Advancing standards and methodologies to generate real-world evidence from real-world data through a neonatal pilot project
This project, led by Klaus Romero, M.D., chief science officer at the Critical Path Institute (C-Path), and Jonathan Davis, M.D., professor of pediatrics at Tufts Medical Center and U.S. academic director of the International Neonatal Consortium (INC), will support the collection of neonatal intensive care unit (NICU) data from many key stakeholders worldwide. The data will then be deposited into a Real-World Data and Analytics Platform (RW-DAP).

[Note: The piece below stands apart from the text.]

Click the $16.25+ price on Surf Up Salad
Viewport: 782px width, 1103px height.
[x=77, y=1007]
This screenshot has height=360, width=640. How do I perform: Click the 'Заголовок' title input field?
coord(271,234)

Although many comprehensive datasets exist based on clinical care delivered in NICUs, a lack of systematic integration, data sharing, and data standards has greatly limited neonatal drug development. In this project, data will be used to define actionable reference ranges of commonly used laboratory values in neonates. In addition, a natural history model of bronchopulmonary dysplasia (a chronic lung disease common in preterm neonates) will be created. The INC and its members will partner with C-Path’s Quantitative Medicine Program and Data Collaboration Center on this project.

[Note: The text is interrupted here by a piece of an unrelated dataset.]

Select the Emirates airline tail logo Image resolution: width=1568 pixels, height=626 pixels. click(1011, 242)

The electronic medical records data collected in this project will facilitate the design and conduct of clinical trials in neonates. This collaborative effort with C-Path and INC partners will help address the fact that neonates have relatively few FDA-approved therapeutic options for various medical problems.

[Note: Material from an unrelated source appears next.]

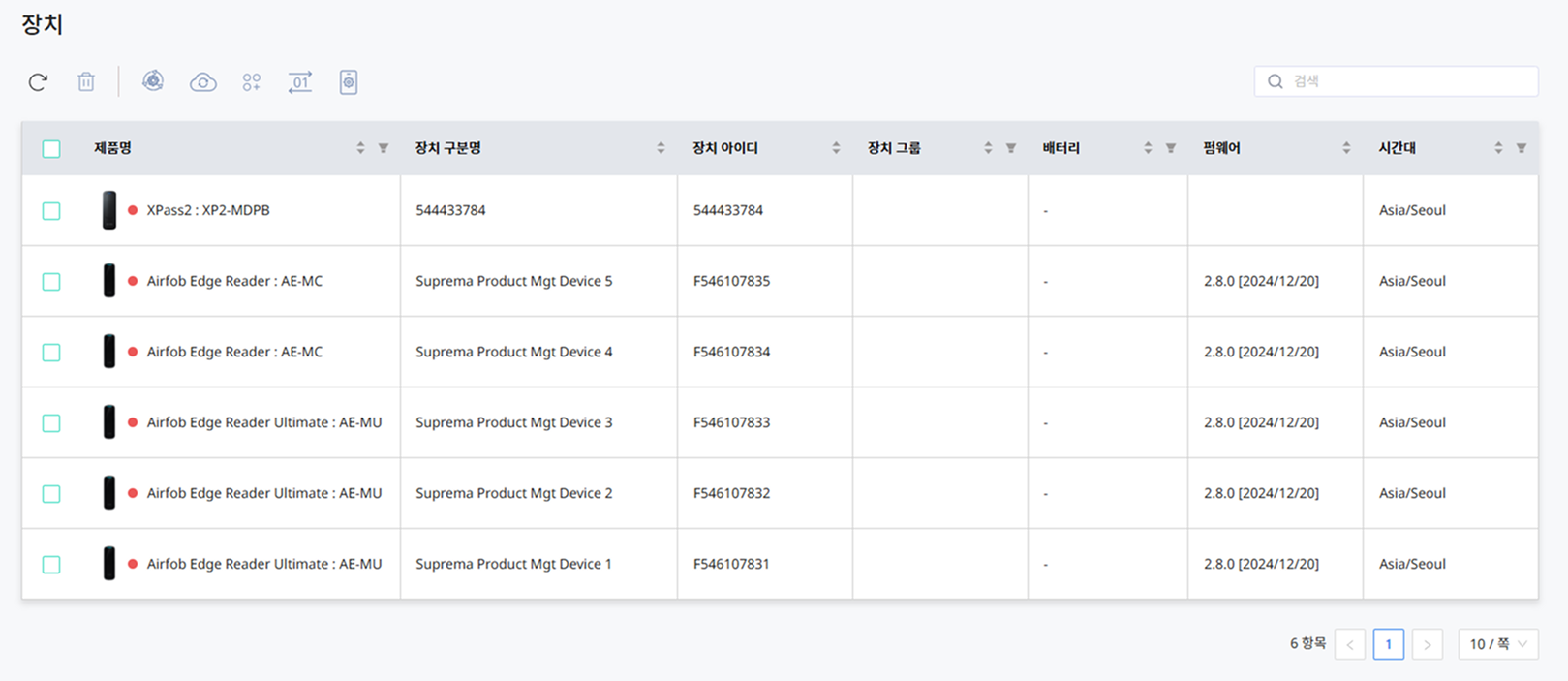Click the 시간대 column header label
Screen dimensions: 1568x681
1397,148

Transforming Real-world evidence with Unstructured and Structured data to advance Tailored therapy (TRUST)
This three-year program, led by Dan Riskin, M.D., FACS, at Verantos, seeks to understand the impact of underlying data quality on RWE study results.
As RWE is used increasingly to make clinical assertions, rigorous methodological approaches are required to maintain evidentiary standards. This study compares traditional RWE approaches (using claims or health record structured data) to more advanced RWE approaches (including deep phenotyping and data linkage) on the same patient population in a real-world clinical study. Obtaining different results when using the two approaches would suggest that advanced techniques with high-data validity could be required to achieve credible RWE results. Findings can also inform future study design and definitions of fit-for-purpose data.
The study includes innovations in deep phenotyping, data linkage, and phenotype accuracy. By studying data quality and demonstrating rigorous approaches to RWE, confidence can be increased in implementing RWE within regulatory and clinical pathways.